1.03.2007

Personification

The holiday break is over, and I'm back from visiting my family and old friends in Florida.

When we were over at a friend's apartment, Zuma was up on the 360. I'd never played it before, and most everyone gave it a try. It's a PopCap game in strict puzzler mode: a line of multi-colored balls is rolling down a winding ravine, and the player must shoot more balls into the line to make like-colored connect-threes, destroying the group. The goal is time-based, to slow the approach of the line of balls, thus preventing them from reaching the endpoint of the ravine which results in a game over. Eventually the player destroys all the balls on the screen, passing the level and moving on to the next. As a newbie just getting into the mechanics, I had fun, but clearly didn't grasp the more nuanced strategies that drive the game.

My friend Lara, on the other hand, is an expert at the game. She owns the registered version on her home computer, and has put dozens of hours into the 360 version. What interested me wasn't necessarily her ability to breeze through the early levels of the game, but the way she addressed the elements of the onscreen conflict. She'd adopted a set of terminology that personified the groups of balls, and inserted herself into the equation as the opposing force in the conflict between "her" and the "guys" (like-colored groups) onscreen. When she was trying to destroy a certain set of like-colored ball, she would address it in a combative fashion ("I'm going to kill that guy," "Fuck you/fuck that guy,") and when she would destroy a set of like-colored balls, she would say she'd "killed that guy." When she missed a shot, causing her to lose ground in the conflict, she'd make pained sounds ("ow," "ouch!") or say that the "guy" in question was "hurting" or "killing" her.

I found it funny, but also really fascinating. Here is a puzzle game, the most abstract, non-representational genre of video game. The only actors onscreen are generic colored balls, and a stone frog that dispenses more balls onto the field.* But my friend had, presumably unconsciously, found a way to personify and insert herself into the events depicted, despite the lack of evidence for the designers having any intention of implying a human conflict through the content of the game.
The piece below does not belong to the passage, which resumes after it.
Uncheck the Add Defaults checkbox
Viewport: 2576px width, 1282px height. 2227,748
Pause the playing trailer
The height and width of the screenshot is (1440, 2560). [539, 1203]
I assume that Lara's interpretation built naturally over the dozens of hours she's put into the game, as a function of "seeing through" the game-- not having to concentrate on learning and tracking the game's mechanics, allowing one's unconscious to occupy itself with constructing unique strategies, or re-interpreting the events onscreen in new ways.

I also assume that, in such an abstract game with such a simple goalset, this reinterpretation is a necessary motivating factor to keep the player going past the point where the experience plateaus, and they've absorbed all the depth that the game has to offer. Lara reconfigured the events onscreen into something more visceral and immediate than "balls rolling down a ramp," mentally placing herself as an actor in a physical conflict against these hostile "guys," allowing her to extend the period in which she could remain engaged with the game.

"Seeing through the game" is something that occurs in high-level, usually competitive play, such as with one-on-one fighting games. One of the things I found interesting about Lara's interpretation of Zuma is how, in seeing through, she constructed an interpretation with no basis in the designer's demonstrable authorial intent. Authorial intent is a concept central to some arms of narrative criticism in the film and literature worlds, but not one I'd ever considered in relation to games. The player has free reign to mentally build his own interpretation of a game's theme, as Lara did, or to tangibly circumvent the designer's intent through play, by devising and executing his own objectives within the gameworld's mechanical constraints, but outside its designed progression behaviors.

Most games that I play are difficult to thematically reinterpret as they're generally quite complex, specific and concrete ("Sam Fisher is an NSA agent who must prevent terrorists from carrying out their plans by using covert actions.") But PopCap style games, highly abstracted and simple in concept, are a fascinating platform for player reinterpretation, an aspect of the genre I'd never considered until I went home to Florida for Christmas.

*the holes that the balls advance towards also feature skull-emblazoned hatches, but I wouldn't classify them as "actors."